Monitor Spark metrics with Amazon Managed Service for Prometheus - Amazon EMR
Services or capabilities described in Amazon Web Services documentation might vary by Region. To see the differences applicable to the China Regions, see Getting Started with Amazon Web Services in China (PDF).

Monitor Spark metrics with Amazon Managed Service for Prometheus

With Amazon EMR releases 7.1.0 and higher, you can integrate EMR Serverless with Amazon Managed Service for Prometheus to collect Apache Spark metrics for EMR Serverless jobs and applications. This integration is available when you submit a job or create an application using either the Amazon console, the EMR Serverless API, or the Amazon CLI.

Prerequisites

Before you can deliver your Spark metrics to Amazon Managed Service for Prometheus, you must complete the following prerequisites.

  • Create an Amazon Managed Service for Prometheus workspace. This workspace serves as an ingestion endpoint.
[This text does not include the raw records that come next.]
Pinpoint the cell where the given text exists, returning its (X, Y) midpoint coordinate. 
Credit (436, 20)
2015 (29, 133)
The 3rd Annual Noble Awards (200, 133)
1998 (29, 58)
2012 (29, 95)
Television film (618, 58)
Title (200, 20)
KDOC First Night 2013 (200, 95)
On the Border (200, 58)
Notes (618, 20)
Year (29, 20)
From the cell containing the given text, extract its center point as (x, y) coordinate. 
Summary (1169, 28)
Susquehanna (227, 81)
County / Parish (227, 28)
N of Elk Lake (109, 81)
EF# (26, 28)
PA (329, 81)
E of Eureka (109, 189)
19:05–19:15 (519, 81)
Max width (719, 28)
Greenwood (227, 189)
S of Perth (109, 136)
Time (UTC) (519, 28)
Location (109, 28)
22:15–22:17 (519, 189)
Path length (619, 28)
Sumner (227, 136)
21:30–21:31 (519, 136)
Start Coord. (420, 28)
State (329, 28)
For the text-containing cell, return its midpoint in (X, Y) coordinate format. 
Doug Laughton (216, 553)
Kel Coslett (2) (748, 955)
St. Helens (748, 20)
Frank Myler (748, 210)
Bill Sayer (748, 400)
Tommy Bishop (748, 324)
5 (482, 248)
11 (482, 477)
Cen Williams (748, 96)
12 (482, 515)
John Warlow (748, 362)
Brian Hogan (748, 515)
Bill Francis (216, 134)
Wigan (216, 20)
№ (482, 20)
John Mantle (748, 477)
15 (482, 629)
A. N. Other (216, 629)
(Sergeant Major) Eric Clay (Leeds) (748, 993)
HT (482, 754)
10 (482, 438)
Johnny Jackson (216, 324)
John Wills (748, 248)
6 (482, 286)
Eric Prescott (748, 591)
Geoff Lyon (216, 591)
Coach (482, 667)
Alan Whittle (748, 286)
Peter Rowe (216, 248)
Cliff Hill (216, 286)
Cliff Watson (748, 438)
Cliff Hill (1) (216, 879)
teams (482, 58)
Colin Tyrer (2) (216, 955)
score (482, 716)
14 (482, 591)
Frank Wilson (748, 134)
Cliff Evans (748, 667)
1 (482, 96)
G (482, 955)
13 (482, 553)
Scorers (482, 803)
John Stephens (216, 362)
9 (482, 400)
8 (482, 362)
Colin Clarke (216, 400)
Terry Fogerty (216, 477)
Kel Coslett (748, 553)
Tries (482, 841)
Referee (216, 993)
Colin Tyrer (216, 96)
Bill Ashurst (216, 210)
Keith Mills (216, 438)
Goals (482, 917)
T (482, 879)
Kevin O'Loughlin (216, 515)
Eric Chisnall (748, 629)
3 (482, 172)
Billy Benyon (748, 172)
Make a note of the URL displayed for Endpoint - remote write URL. You'll need to specify the URL when you create your EMR Serverless application.

  • To grant access of your jobs to Amazon Managed Service for Prometheus for monitoring purposes, add the following policy to your job execution role.

    { "Sid": "AccessToPrometheus", "Effect": "Allow", "Action": ["aps:RemoteWrite"], "Resource": "arn:aws:aps:<AWS_REGION>:<AWS_ACCOUNT_ID>:workspace/<WORKSPACE_ID>" }

Setup

To use the Amazon console to create an application that's integrated with Amazon Managed Service for Prometheus
  1. See Getting started with Amazon EMR Serverless to create an application.

  2. While you're creating an application, choose Use custom settings, and then configure your application by specifying the information into the fields you want to configure.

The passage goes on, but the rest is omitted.